Birth education class coming to Tyler Public Library on Sunday
Published 7:15 pm Wednesday, November 28, 2018
- (Texas Tribune)
The Tyler Public Library will hold a pregnancy class that coaches women and their partners on the weeks leading up to delivery through the weeks after childbirth.
The free, three-hour class on Sunday will be at 1:30 p.m. in the maker space in the library at 201 S. College Ave. The class is the second of a two-part series, but participants still can attend if they did not attend the first.
“I’m really passionate about providing women and their partners with an empowering birth experience, and I think that education is the key to empowerment,” said Laura McHugh, who is leading the event.
McHugh is a doula, which she described as a nonmedical professional who helps women get through pregnancy and childbirth similarly to the way translators help people get around foreign countries when they don’t speak the language.
She said the public class would focus on the time shortly before giving birth, when a woman may experience false labor, as well as breathing and getting comfortable during labor and the few weeks after the baby is born.
“A doula is really an empowering thing for a woman to have at her side, and it is something (that can be helpful) if a woman is choosing an elective C-section, or she wants a home birth, or a fully medicalized birth,” McHugh said.

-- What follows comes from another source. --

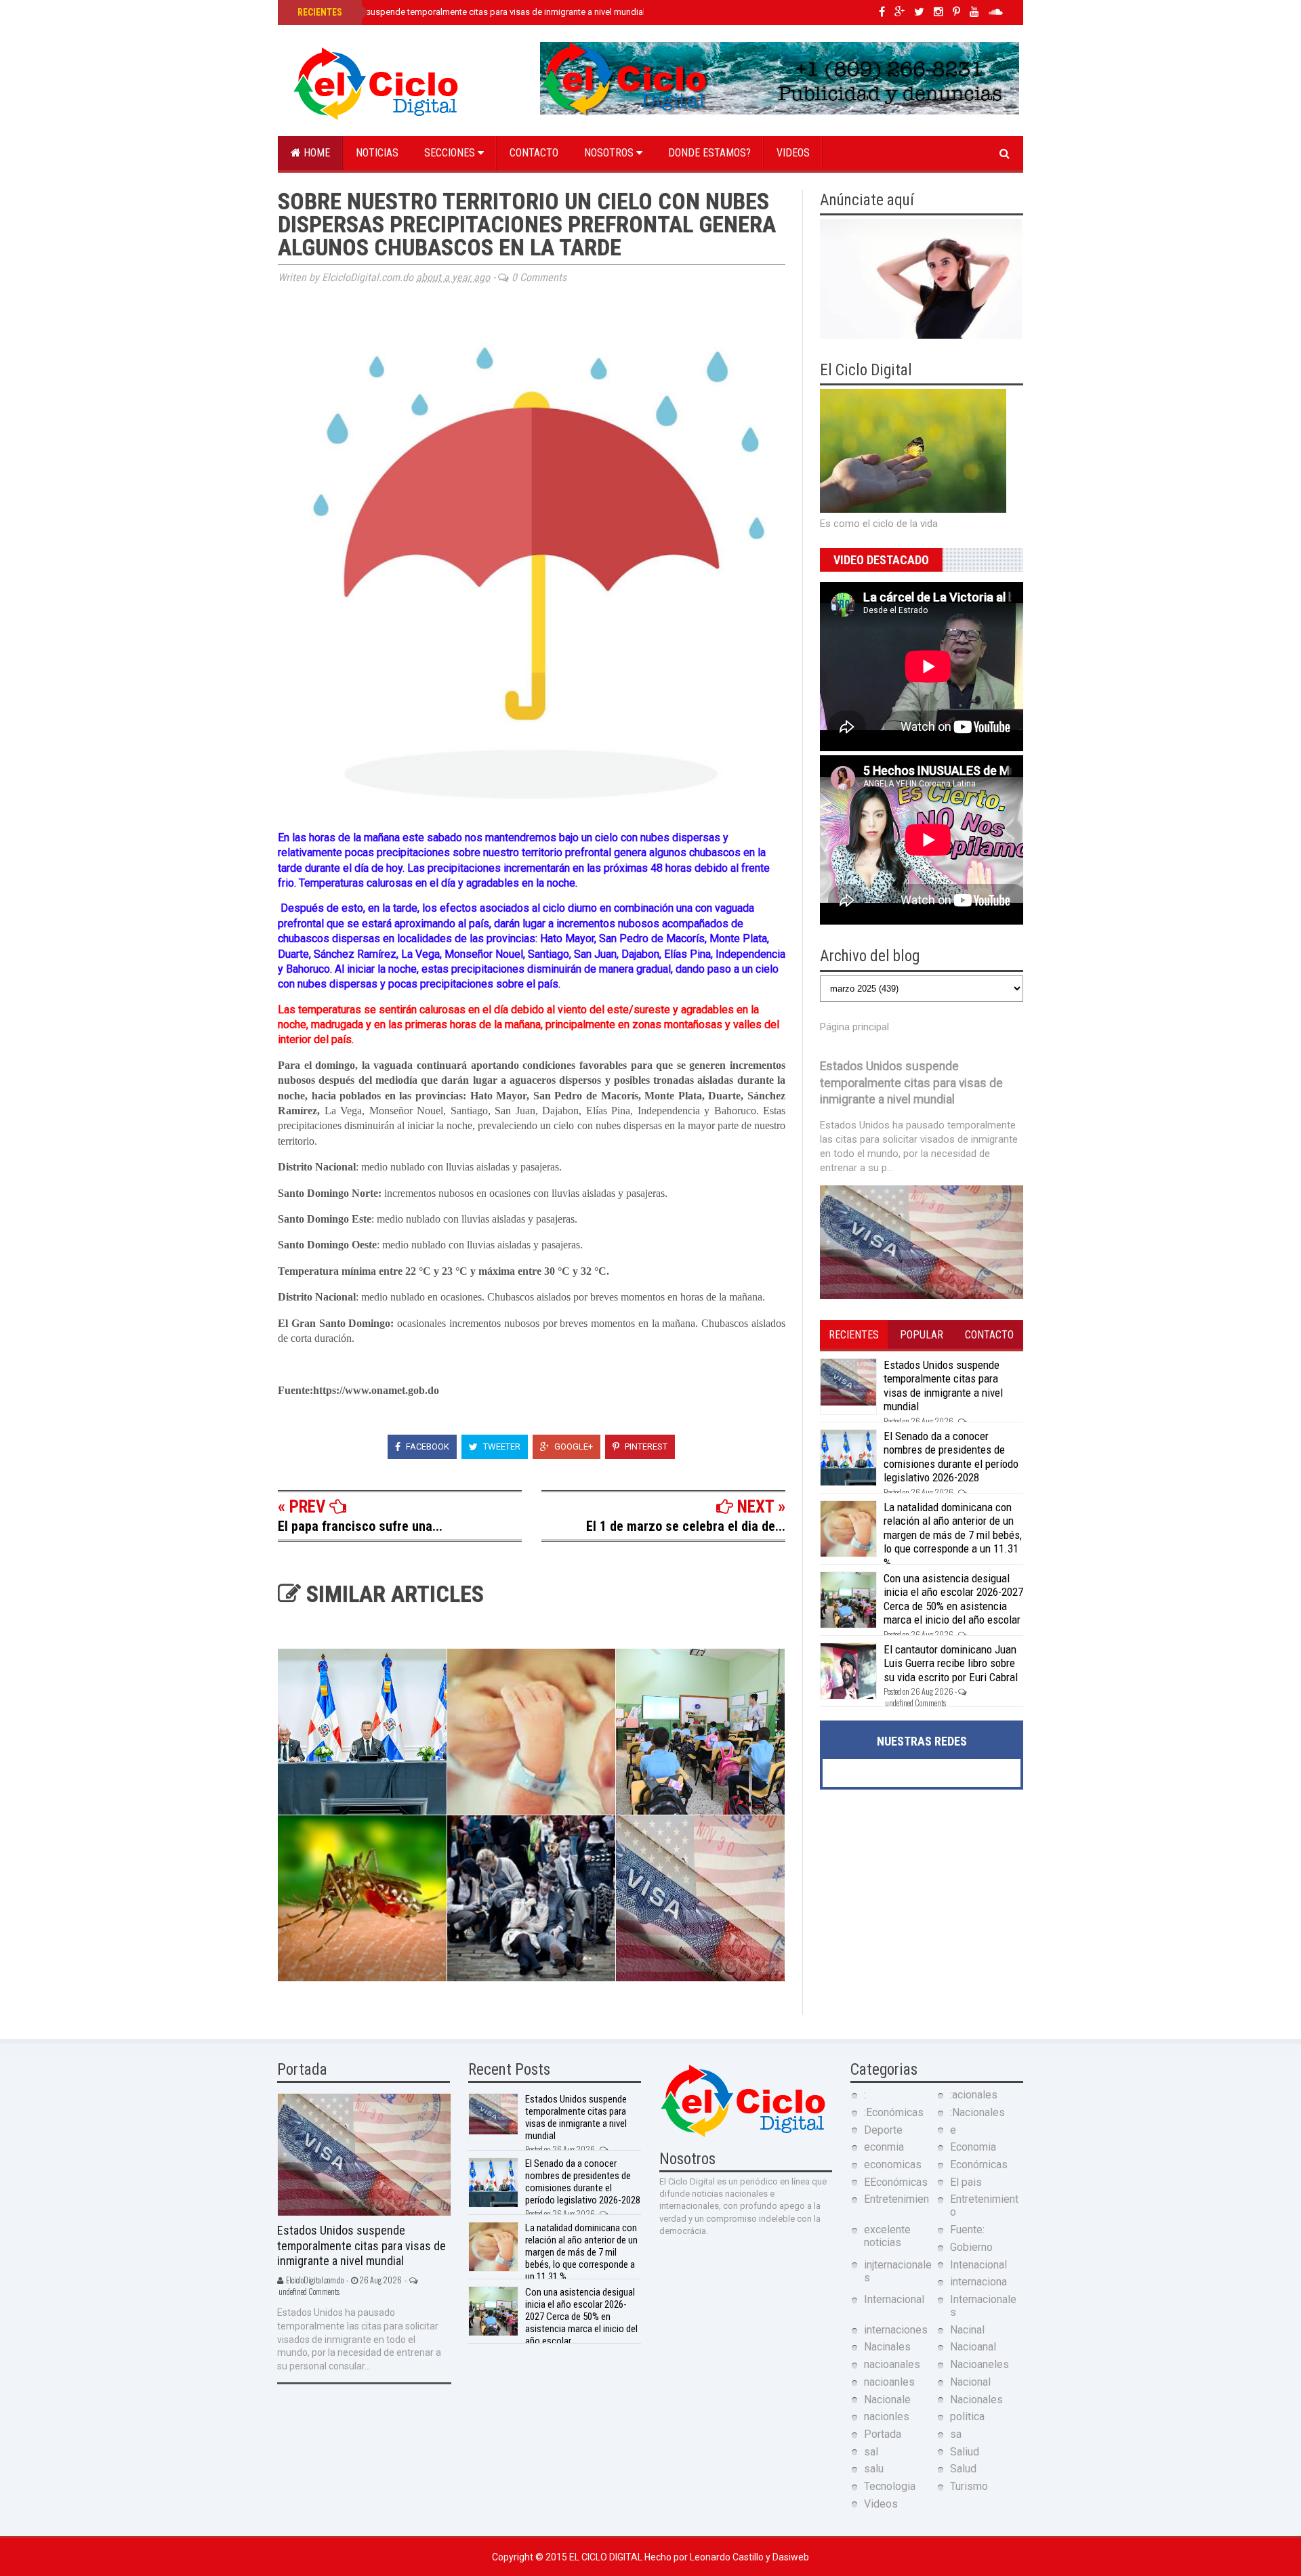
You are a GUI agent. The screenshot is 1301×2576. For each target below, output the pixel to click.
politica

“There’s a place for a doula in whatever kind of birth you want,” she said. “The research shows that a doula dramatically reduces the need for medical intervention, so we’re able to provide alternative support.”
McHugh also addressed stereotypes about doulas being for hippie parents. “We’re professionals,” she said. “I come in in pants and a T-shirt usually, and no long, flowing skirt, no chanting.”

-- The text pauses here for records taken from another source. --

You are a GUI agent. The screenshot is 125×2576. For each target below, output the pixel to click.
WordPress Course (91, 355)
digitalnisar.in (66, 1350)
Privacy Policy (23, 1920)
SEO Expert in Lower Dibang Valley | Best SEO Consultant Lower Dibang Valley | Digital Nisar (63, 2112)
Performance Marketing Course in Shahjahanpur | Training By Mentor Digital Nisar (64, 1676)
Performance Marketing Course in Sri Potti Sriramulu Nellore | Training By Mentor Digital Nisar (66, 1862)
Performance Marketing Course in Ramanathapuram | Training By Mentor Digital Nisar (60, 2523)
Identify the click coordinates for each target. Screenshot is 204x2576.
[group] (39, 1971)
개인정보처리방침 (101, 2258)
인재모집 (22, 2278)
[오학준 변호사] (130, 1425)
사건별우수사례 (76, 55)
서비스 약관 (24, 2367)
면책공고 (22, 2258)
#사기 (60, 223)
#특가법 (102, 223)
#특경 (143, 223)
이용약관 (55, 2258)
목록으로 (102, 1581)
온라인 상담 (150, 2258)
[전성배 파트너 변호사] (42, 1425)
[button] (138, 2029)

Aleya Stone, a reference librarian at the Tyler Public Library, said the library staff worked closely with McHugh to come up with the right scheduling for the class, and has purchased fitness balls to use during the class.
Stone said the library is thinking about offering future classes as an evening series for several weeks in a row, or something else, depending on what feedback the staff receives about classes.
Stone said birth education classes fit in with her goals as a librarian “to engage the community and bring information and educational programs” to the community.
“We have a lot of people in our community who have knowledge that other people need, and they just need a place to do that,” she said.